_GIVEN PROBLEM:_ Rewrite the listing below as a numbered list with one line per item, skipping any blank lines. Leave the pictures out.

_RECORDS FOR THE EXERCISE:_
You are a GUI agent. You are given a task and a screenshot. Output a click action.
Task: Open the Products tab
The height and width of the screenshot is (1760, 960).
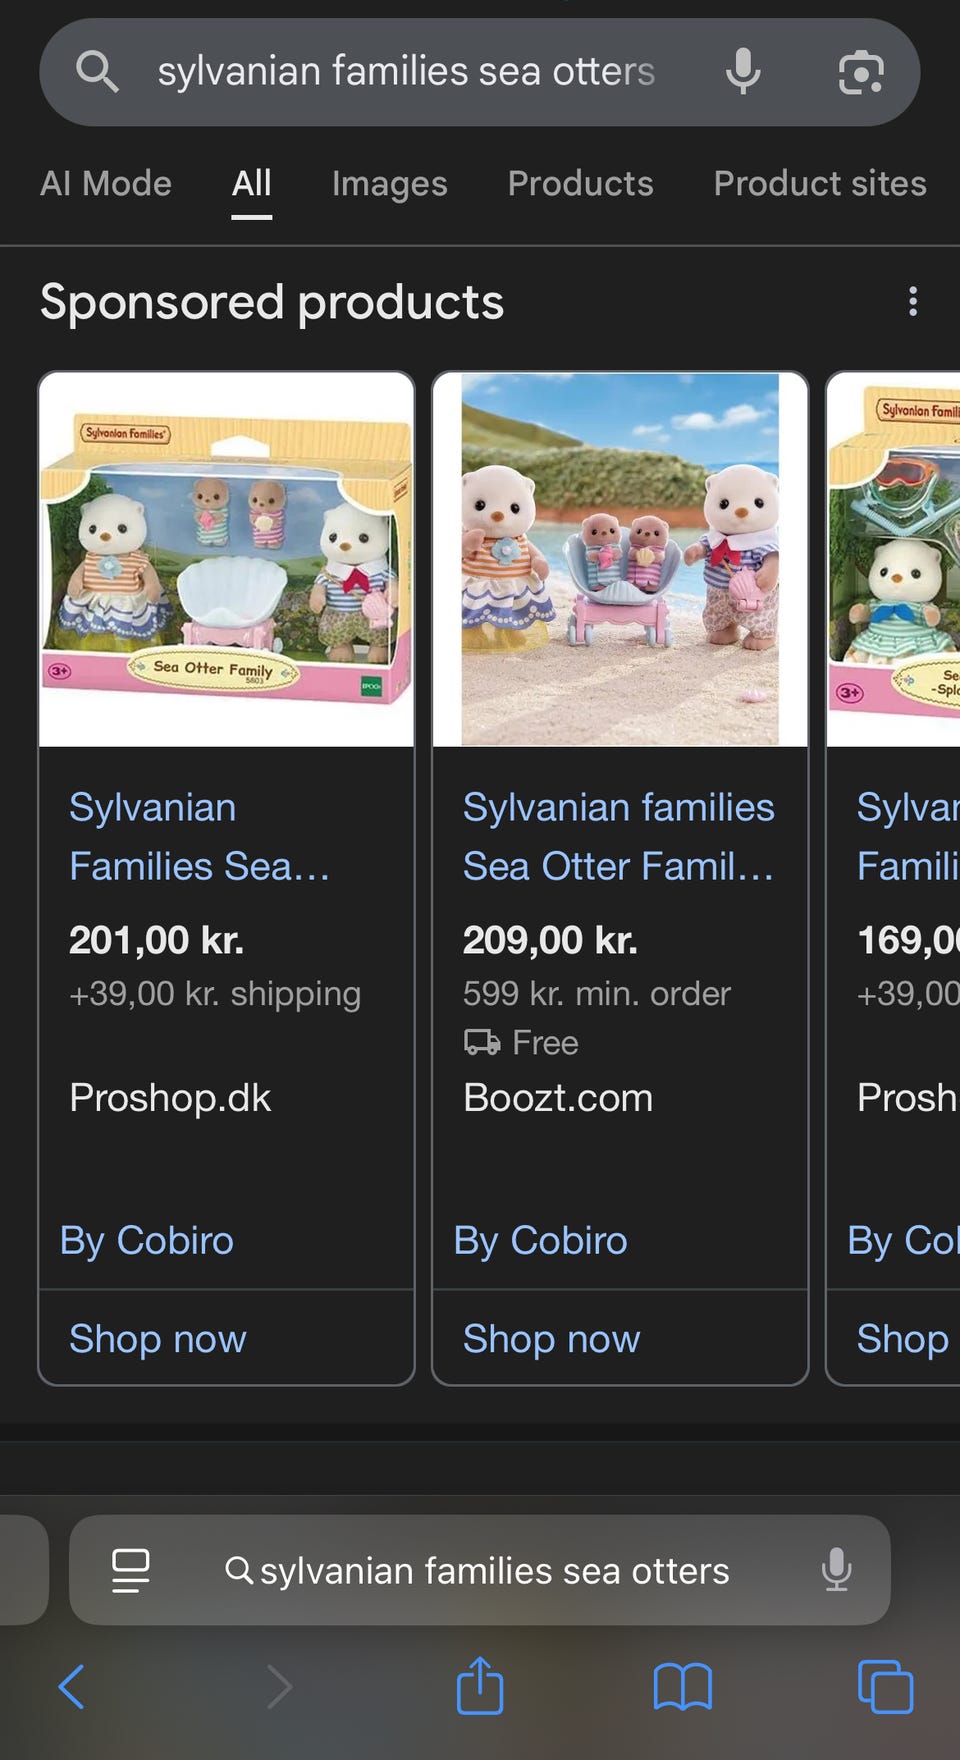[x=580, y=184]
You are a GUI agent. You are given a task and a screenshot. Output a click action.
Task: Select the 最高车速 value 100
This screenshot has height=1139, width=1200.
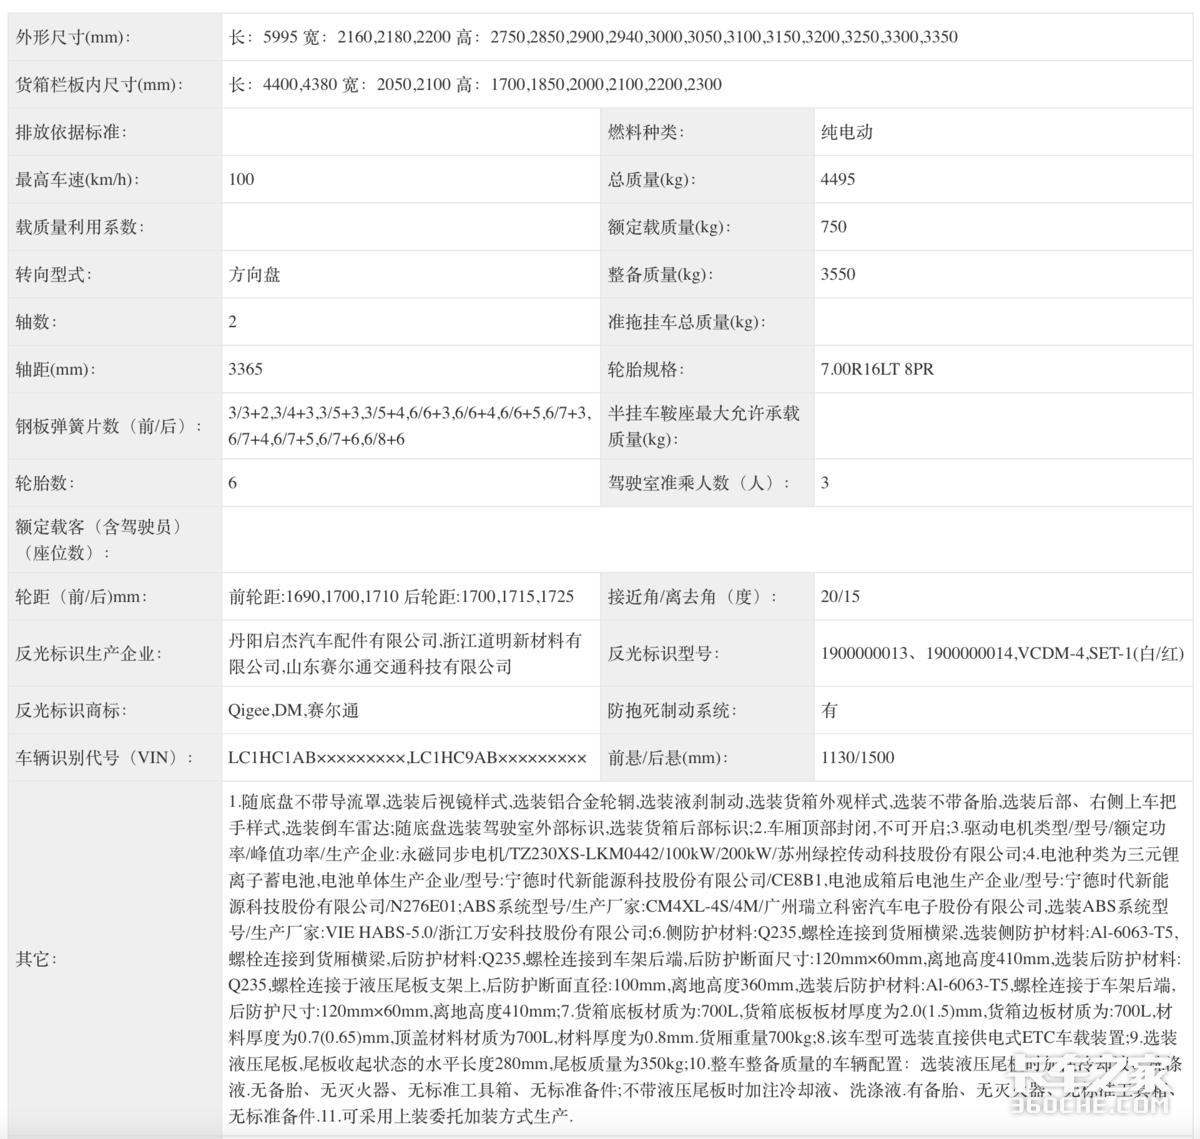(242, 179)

_WRITTEN RESPONSE:_
1. You are a GUI agent. You are given a task and a screenshot. Output a click action.
2. Task: Open the Products tab
3. The height and width of the screenshot is (1760, 960).
4. [x=580, y=184]
5. You are a GUI agent. You are given a task and a screenshot. Output a click action.
6. Task: Select the 最高车速 value 100
7. This screenshot has height=1139, width=1200.
8. (242, 179)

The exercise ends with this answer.